Wie gesagt...ich habe nun phpMyAdmin für einen anderen User in ein anderes verzeichnis kopiert...
Die eintragungen vorgenommen  also User Password only_db
Das verzeichnis extra für den Kollegen mit .htaccess geschützt...
das klappt soweit.

Nur es kommt dann :
Fehler

MySQL meldet: 


Access denied for user: '122334@127.0.0.1' (Using password: YES)

Ich weiss.....ich hab irgendwie was vergessen....
Die config_inc.php stimmt.......die datenbank ist auch angelegt.

Wie bekomm ich jetzt Ihn darein...?? ach ja..um noch mal die Frage von ebend aufzugreifen.... Was für Standartrechte vergibt man...und wie..
Danke


----------



## Dunsti (2. Oktober 2002)

ich würde in der config_inc.php auf Auth-Type "config" stellen, dann haste die Zugangsdaten direkt dort drin, und Du hast ja eh schon mit .htaccess den Zugang gesichert.
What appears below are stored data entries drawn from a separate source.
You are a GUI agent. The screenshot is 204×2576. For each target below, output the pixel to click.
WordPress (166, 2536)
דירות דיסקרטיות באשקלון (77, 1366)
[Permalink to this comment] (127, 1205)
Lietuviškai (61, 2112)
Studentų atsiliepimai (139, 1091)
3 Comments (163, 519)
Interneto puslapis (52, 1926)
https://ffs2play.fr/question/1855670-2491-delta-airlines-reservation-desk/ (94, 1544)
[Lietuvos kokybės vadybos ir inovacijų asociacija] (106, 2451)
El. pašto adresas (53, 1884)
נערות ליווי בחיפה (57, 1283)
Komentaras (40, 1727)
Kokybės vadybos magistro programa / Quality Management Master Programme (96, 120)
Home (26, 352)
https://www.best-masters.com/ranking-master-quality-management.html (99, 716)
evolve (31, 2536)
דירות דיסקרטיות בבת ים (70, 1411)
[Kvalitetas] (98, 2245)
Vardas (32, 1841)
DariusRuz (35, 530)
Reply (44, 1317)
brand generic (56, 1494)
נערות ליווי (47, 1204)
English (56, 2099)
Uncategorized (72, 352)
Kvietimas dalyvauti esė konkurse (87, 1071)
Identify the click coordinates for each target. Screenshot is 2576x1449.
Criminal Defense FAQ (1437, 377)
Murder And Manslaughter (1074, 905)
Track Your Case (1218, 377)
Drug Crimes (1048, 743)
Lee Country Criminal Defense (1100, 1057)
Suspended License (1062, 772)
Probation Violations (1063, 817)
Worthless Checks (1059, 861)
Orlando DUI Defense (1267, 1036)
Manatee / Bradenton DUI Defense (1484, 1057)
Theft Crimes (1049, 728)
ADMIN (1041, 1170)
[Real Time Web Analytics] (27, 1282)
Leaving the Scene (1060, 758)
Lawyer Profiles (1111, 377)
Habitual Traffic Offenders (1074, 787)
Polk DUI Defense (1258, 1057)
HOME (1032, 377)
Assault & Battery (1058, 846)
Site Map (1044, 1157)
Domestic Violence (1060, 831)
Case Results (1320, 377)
mit den anderen angesprochenen Rechten weiß ich leider nicht, denke aber das das auch in der config irgendwo geht.  


Dunsti


----------



## Multi-master (2. Oktober 2002)

jo....seine db ist angelegt..seine daten stehen in der "kopierten" phpMyAdmin config_inc....der Auth-Type ist auch auf "config"...
Nur wenn er sich dann über htaccess einloggt,kommt ebend die acces denied Meldung...
Nu warte ich mal auf "NeuroDeamon"
Ich glaub der weiss was )
Bye

[EDIT]
So....ich habe das jetzt so hinbekommen,das aus "meinem Kollegen's" config_inc der username und das passwort nicht eingetragen ist...aber only_db nur auf diese datenbank hinweisst
Er kommt jetzt auf die Anfangsseite von PHPmyAdmin
Jetzt iss nur noch ein problem vorhanden.
---------------------------------------------------------
Verbunden mit MySQL 4.0.1-alpha-nt auf localhost als ODBC@localhost


 MySQL 
 MySQL-Laufzeit-Informationen anzeigen  [Dokumentation]  
 MySQL-System-Variablen anzeigen  [Dokumentation]  
 Benutzer  [Dokumentation]  
 Statistiken über alle Datenbanken
----------------------------------------------------------
Diese ersten 5 sachen sollten da auf seiner Anfangsseite nicht auftauchen.....

------------------------------------------------------------  

        phpMyAdmin 
   Language (*):  8859-9) Ukrainian (uk-win1251)  
 phpMyAdmin-Dokumentation  
 PHP-Informationen anzeigen  
 Offizielle phpMyAdmin-Homepage 
      [ChangeLog]    [CVS]    [Lists]  
-----------------------------------------------------------------
Diese sachen dürfen auftauchen.....ist bei jedem Hoster auch so

Denn hob ichs...
Wenn ich in die verkehrte Richtung schiesse...dann bitte Aufhalten...lol


----------



## Neurodeamon (2. Oktober 2002)

*mySql mini-tut *g**

Es gibt mehrere Möglichkeiten ein Auth (Authentifizierung) laufen zu lassen.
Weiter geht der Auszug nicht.